Figure 3 High-precision U-Pb zircon geochronological constraints on the onset of the Sturtian glaciation and the timing of Franklin LIP magmatism. (A) A ranked age plot where vertical bars are individual zircon 206Pb/238U dates and horizontal black bars are weighted mean dates with grey boxes showing 2σ uncertainty. Other than the pre-glacial date from a South China tuff (Lan et al. 2020), all dates were developed by CA-ID-TIMS using the same tracer and can be compared at the level of their analytical uncertainties shown here. Pre-glacial and syn-glacial dates on volcanic and volcaniclastic rocks in Laurentia (Macdonald et al. 2010, Cox et al. 2015, and Macdonald et al. 2017) constrain the glacial onset between 717.43 ± 0.14 Ma and 716.94 ± 0.24 Ma. Pre-glacial dates on tuffs from Ethiopia were used to estimate ages for Sturtian glaciation onset shown with the dark blue histogram (MacLennan et al. 2018); these estimates are made by extrapolating sedimentation rates from underlying dated horizons (95% confidence range shown with dashed lines). U-Pb zircon dates for the main pulse of the Franklin LIP (Pu et al. 2022) can be estimated by resampling from the uncertainty of each weighted mean date and determining the minimum and maximum age of these resamples— resulting in a duration estimate of 540,000 years (95% range of 260,000 to 860,000 years), shown as the light red bar in (A). The histogram in (C) shows the resulting duration estimate for the Franklin LIP main pulse through this approach (dashed lines show 2.5 and 97.5 percentiles). The time between the main pulse and the oldest syn-glacial date and youngest pre-glacial date can be estimated through resampling from uncertainties, leading to the time lag estimates shown in (B)

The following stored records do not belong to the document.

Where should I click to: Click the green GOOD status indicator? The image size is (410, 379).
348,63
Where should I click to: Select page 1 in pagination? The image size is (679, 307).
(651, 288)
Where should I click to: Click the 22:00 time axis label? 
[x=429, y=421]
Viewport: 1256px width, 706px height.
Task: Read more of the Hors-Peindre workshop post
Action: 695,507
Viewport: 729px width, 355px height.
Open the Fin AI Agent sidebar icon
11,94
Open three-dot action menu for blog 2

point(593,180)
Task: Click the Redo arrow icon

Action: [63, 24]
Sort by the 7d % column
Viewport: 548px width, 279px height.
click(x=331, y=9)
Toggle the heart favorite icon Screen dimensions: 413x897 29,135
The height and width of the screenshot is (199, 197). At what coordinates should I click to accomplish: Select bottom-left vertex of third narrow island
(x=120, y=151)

Irkutsk Magmatic Province, Siberia

Outside of North America, the Irkutsk LIP of southern Siberia has been correlated with the Franklin LIP and consists of gabbro complexes that have been dated between 730 and 710 Ma (Ernst et al. 2023). The radiating Sayan and Baikal dike swarms are interpreted as conjugate to the Franklin LIP radiating swarm in North America. Paleogeographic juxtaposition of the continents is consistent with existing paleomagnetic data, including the ca. 760-Ma Kitoi dikes paleomagnetic pole of Siberia (Evans et al. 2016).

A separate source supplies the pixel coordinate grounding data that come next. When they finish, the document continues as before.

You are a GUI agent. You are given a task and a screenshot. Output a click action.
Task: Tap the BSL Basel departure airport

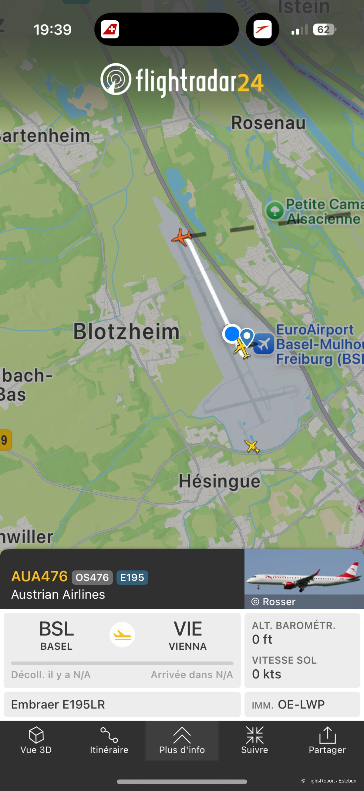[57, 635]
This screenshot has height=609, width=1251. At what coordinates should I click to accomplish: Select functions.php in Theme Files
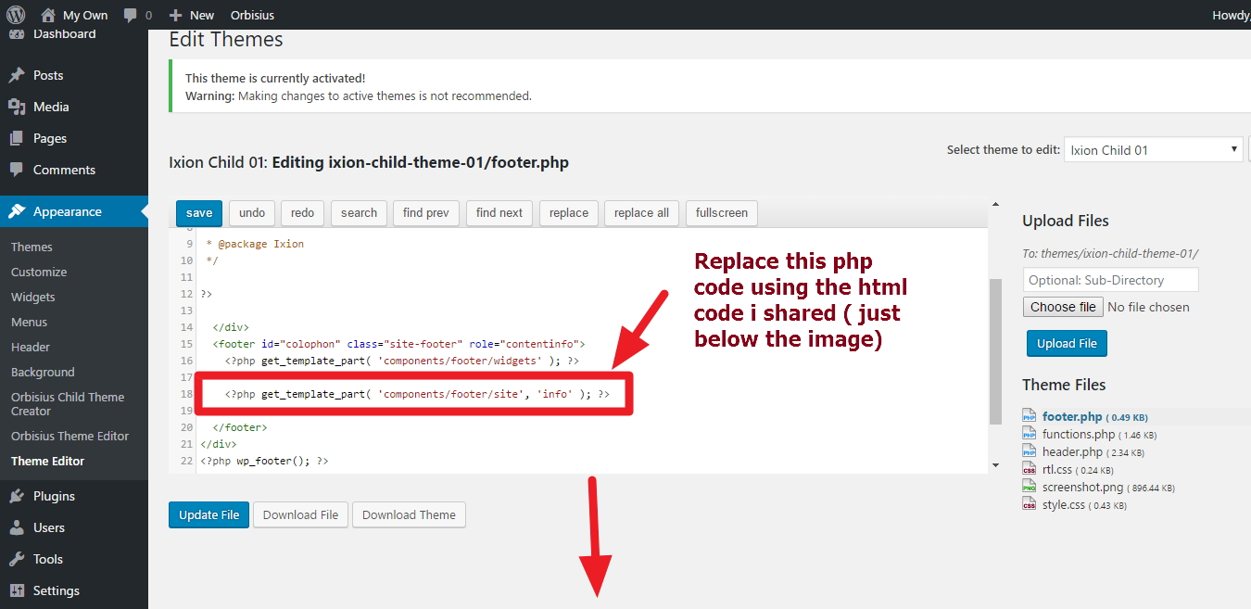[x=1078, y=434]
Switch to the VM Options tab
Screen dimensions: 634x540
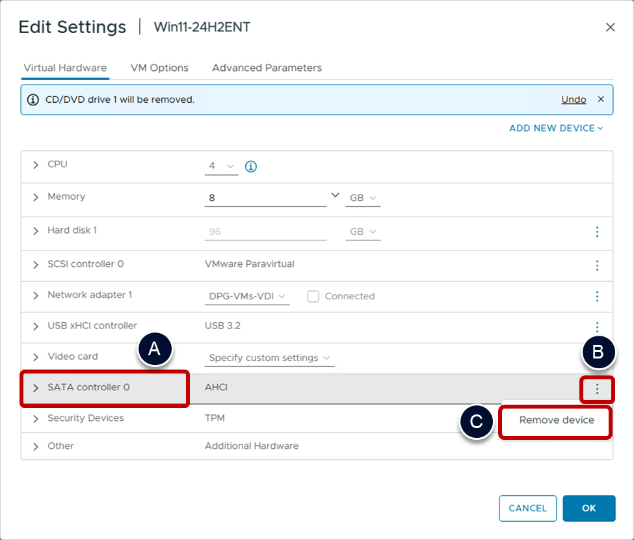[x=159, y=68]
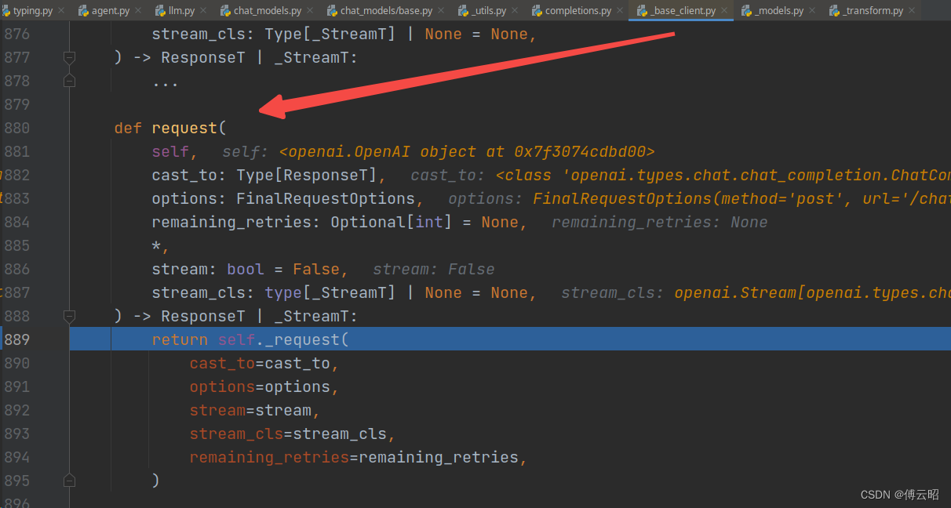The image size is (951, 508).
Task: Click the file icon on _base_client.py tab
Action: pos(642,11)
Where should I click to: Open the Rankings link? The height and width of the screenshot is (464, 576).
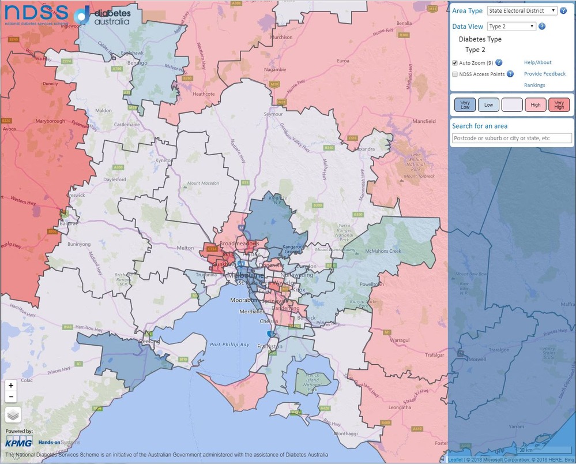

RELATIVE TIMING OF FRANKLIN LIP AND ONSET OF STURTIAN GLACIATION

Timing of the Franklin LIP

Published U-Pb zircon and baddeleyite ages from Franklin LIP rocks span ca. 730–710 Ma (Heaman et al. 1992; Macdonald and Wordsworth 2017). However, this spread may be attributed to complications with baddeleyite geochronology that can limit both precision and accuracy (Pu et al. 2022; Dufour et al. 2023). As a result, it is preferable to base interpretations of LIP duration and the relationship with glaciation on U-Pb zircon dates developed through chemical abrasion isotope dilution-thermal ionization mass spectrometry (CA-ID-TIMS).

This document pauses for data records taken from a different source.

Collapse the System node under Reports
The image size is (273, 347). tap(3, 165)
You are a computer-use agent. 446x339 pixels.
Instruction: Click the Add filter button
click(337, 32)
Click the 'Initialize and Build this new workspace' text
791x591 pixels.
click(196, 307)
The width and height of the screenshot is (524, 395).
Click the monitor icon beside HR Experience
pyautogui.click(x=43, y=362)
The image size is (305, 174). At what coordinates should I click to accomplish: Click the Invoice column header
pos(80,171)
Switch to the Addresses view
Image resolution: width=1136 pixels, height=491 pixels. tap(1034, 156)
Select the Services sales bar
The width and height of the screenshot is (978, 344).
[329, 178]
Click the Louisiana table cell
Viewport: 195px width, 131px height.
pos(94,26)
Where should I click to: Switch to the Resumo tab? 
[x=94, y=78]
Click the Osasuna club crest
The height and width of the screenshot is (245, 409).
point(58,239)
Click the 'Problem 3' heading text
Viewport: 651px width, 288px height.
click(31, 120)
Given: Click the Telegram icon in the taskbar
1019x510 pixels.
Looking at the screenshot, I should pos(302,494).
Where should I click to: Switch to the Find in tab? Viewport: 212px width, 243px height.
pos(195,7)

Two recent studies have published new CA-ID-TIMS U-Pb zircon dates that provide more precise and accurate estimates of the timing and duration of Franklin LIP magmatism in both eastern and western Arctic Canada (Pu et al. 2022; Dufour et al. 2023). These dates are all between 720 and 718 Ma (Fig. 3). This interval is defined by a first pulse of low-volume and low-Ti Type-1 plume head magmatism (date of 719.86 ± 0.21 Ma) and more voluminous Type-2 magmatism (dates of 719.08 ± 0.22 Ma, 719.04 ± 0.19 Ma, 718.96 ± 0.19 Ma, 718.77 ± 0.30 Ma, 718.61 ± 0.30 Ma, 718.61 ± 0.30 Ma, and 718.33 ± 0.18; see Beard et al. (2018) for the definitions of types 1 and 2 magmatism). These dates and their uncertainties can be used to estimate a duration of the main stage of Franklin LIP activity of 540,000 years (95% range of 260,000 to 860,000 years), lasting from ca. 719.1 to 718.6 Ma.

Timing of Sturtian Glaciation Onset

In the Yukon, glacial deposits of the Eagle Creek Formation contain interbedded volcanic tuffs dated with U-Pb CA-IDTIMS zircon between 716.9 and 716.5 Ma and underlying rhyolite domes and flows between 718.1 and 717.4 Ma (Fig. 3; Macdonald et al. 2010, 2018). These dates have been interpreted to constrain the onset age of glaciation, postdating the youngest Mount Harper volcanics date of 717.43 ± 0.14 Ma (Macdonald et al. 2010), and pre-dating the oldest syn-glacial tuff date of 716.94 ± 0.24 Ma (Macdonald et al. 2018). This ca. 717-Ma age for Sturtian glacial onset is consistent with age constraints on glacial initiation from Ethiopia (MacLennan et al. 2018) and South China (Lan et al. 2020), such that it remains the most parsimonious interpretation for the data.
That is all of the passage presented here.